Navalny earned admiration from Russia’s disparate opposition for voluntarily returning to Russia in 2021 from Germany, where he had been treated for what Western laboratory tests showed was an attempt to poison him with a nerve agent.

Navalny said at the time that he was poisoned in Siberia in August 2020. The Kremlin denied trying to kill him and said there was no evidence he was poisoned with a nerve agent.

There are few, if any, Russian opposition leaders of such prominence left inside Russia.

Navalny long forecast Russia could face seismic political turmoil because he said Putin built a brittle system of personal rule reliant on corruption.

He vented his anger in 2023 at the Russian elite for its venality, expressing hatred for those who squandered a historic opportunity to reform after the 1991 fall of the Soviet Union.

“I can’t stop myself from fiercely, wildly hating those who sold, pissed away, and squandered the historical chance that our country had in the early nineties,” Navalny said. (Story continues below)

Alexei Navalny speaks to the crowd during a protest demanding fair elections in central Moscow in March 2012. He was reported to have died on Friday in an Arctic prison colony where he was being detained. (Photo: Reuters)

Kremlin enemy

A day before his death, Navalny peered through a barred window, laughing and cracking jokes about his depleting funds and the judge’s salary.
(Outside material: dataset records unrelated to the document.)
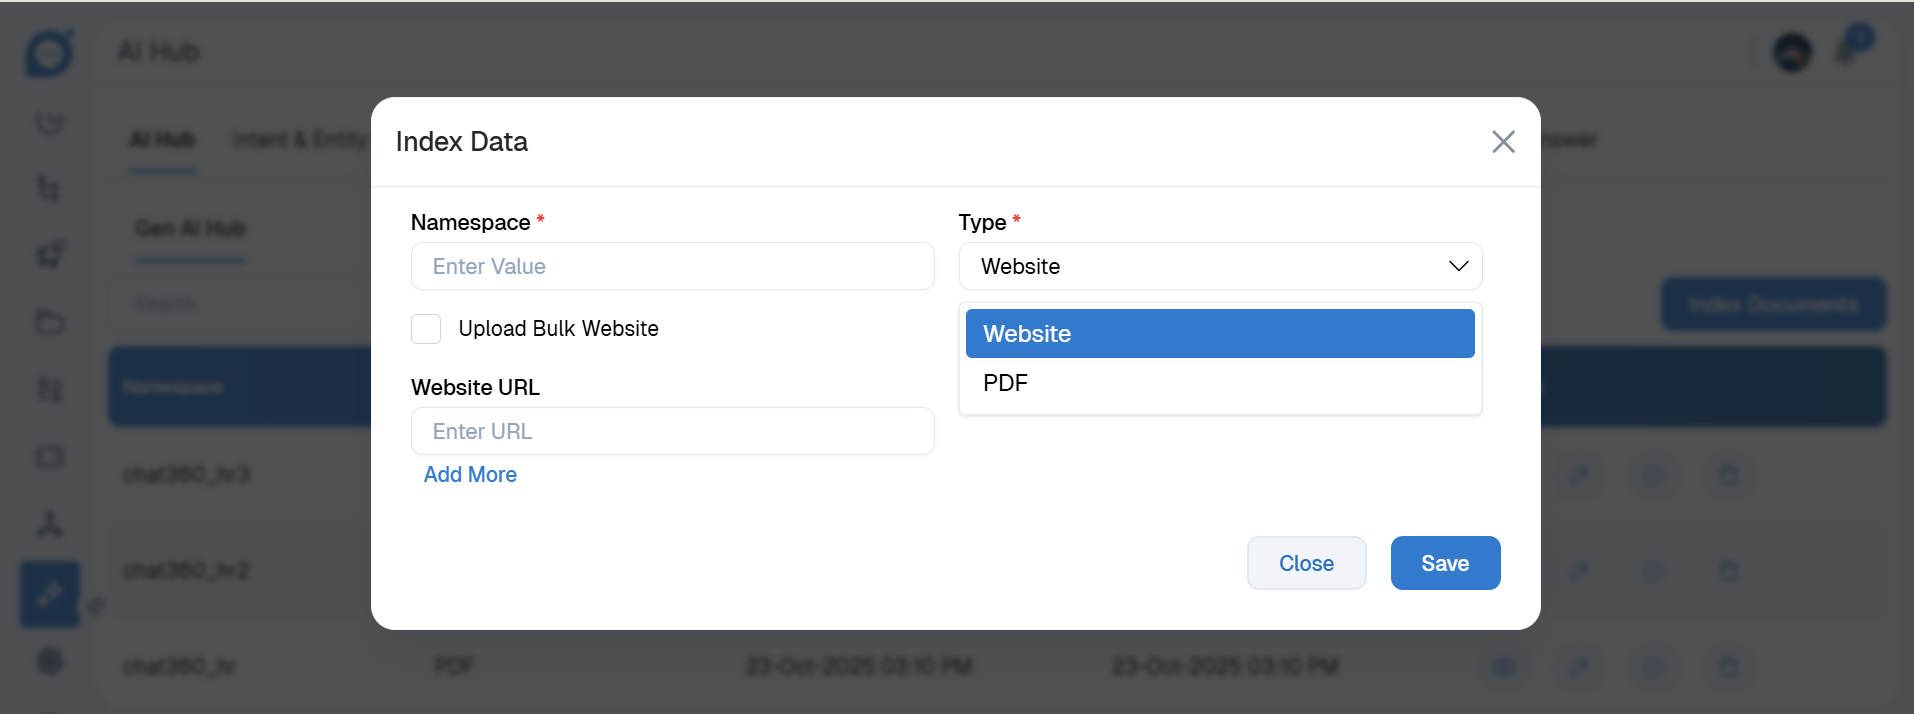Focus the Namespace input field
The width and height of the screenshot is (1914, 714).
point(672,267)
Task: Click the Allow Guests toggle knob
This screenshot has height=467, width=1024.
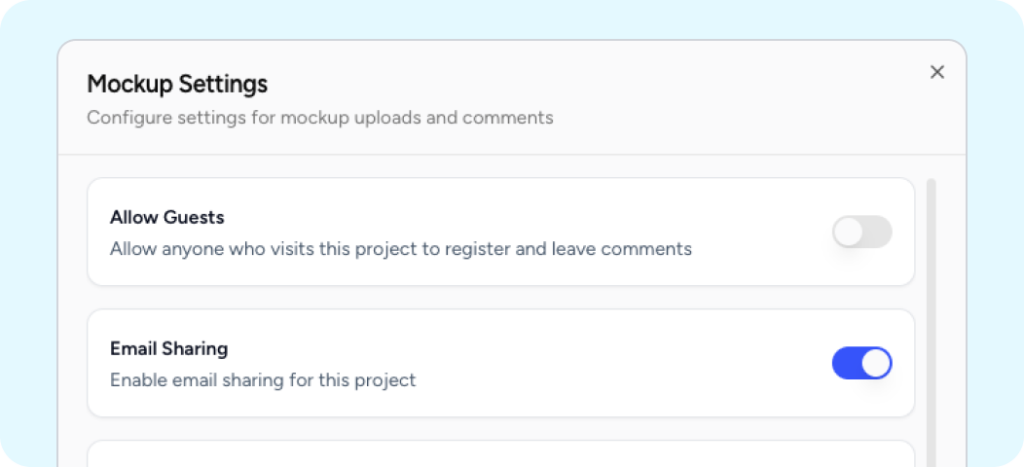Action: pos(849,233)
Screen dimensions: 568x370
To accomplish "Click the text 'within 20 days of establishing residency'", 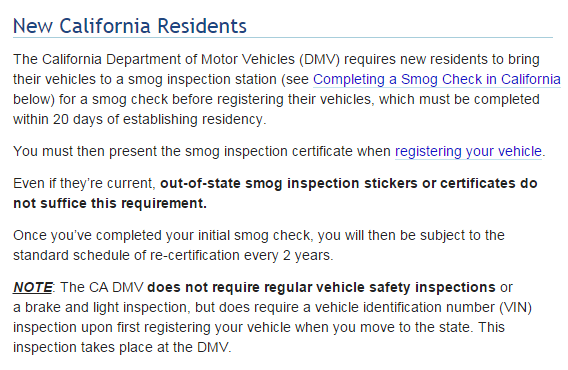I will pos(139,119).
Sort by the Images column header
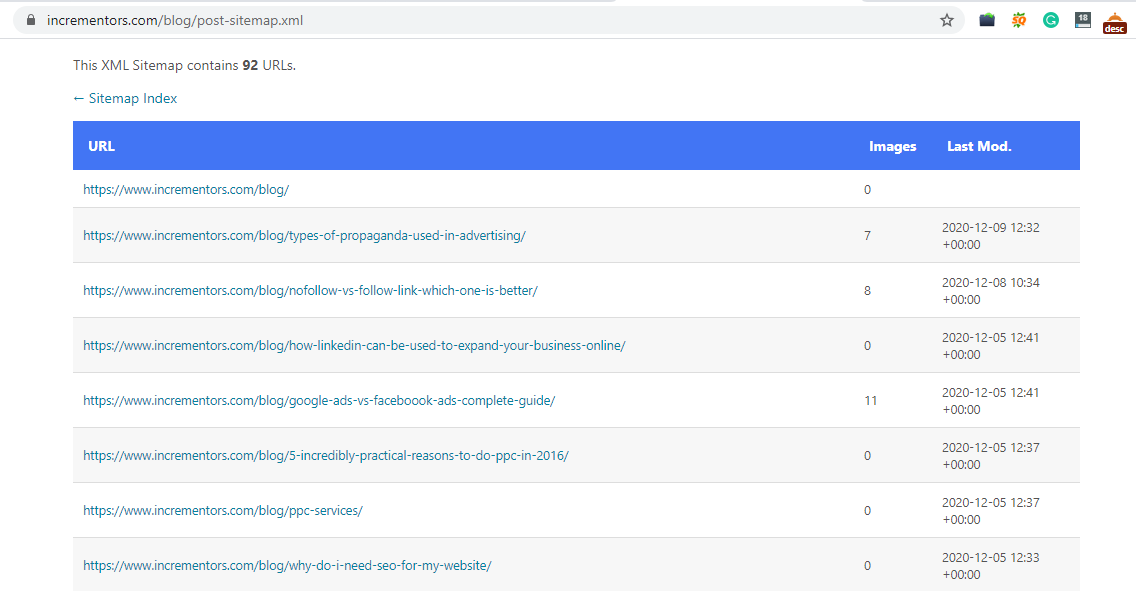Screen dimensions: 1136x591 pyautogui.click(x=893, y=146)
“Your Honour, I will send you my personal account number so that you can use your huge salary as a federal judge to ‘warm up’ my personal account, because I am running out of money,” he said via video link.

The Kremlin repeatedly dismissed Navalny’s claims of vast corruption and allegations about Putin’s personal wealth. Navalny’s movement is outlawed and most of his senior allies now live in exile in Europe.

Russian officials cast Navalny as an extremist who was a puppet of the US CIA intelligence agency which they say is intent on turning Russia into a client state of the West.

When demonstrations against Putin flared in December 2011, after an election tainted by fraud accusations, he was one of the first protest leaders arrested.

In an interview in Moscow in 2011, Navalny was asked by Reuters if he was afraid of challenging Putin’s system.

“That’s the difference between me and you: you are afraid and I am not afraid,” he said. “I realise there is danger, but why should I be afraid?”

Navalny’s last post on Telegram was a Valentine’s Day message to his wife Yulia below a picture of them together.

“Baby, you and I have everything like in the song: cities between us, airfield take-off lights, blue blizzards and thousands of kilometres. But I feel that you are there every second, and I love you more and more,” Navalny said.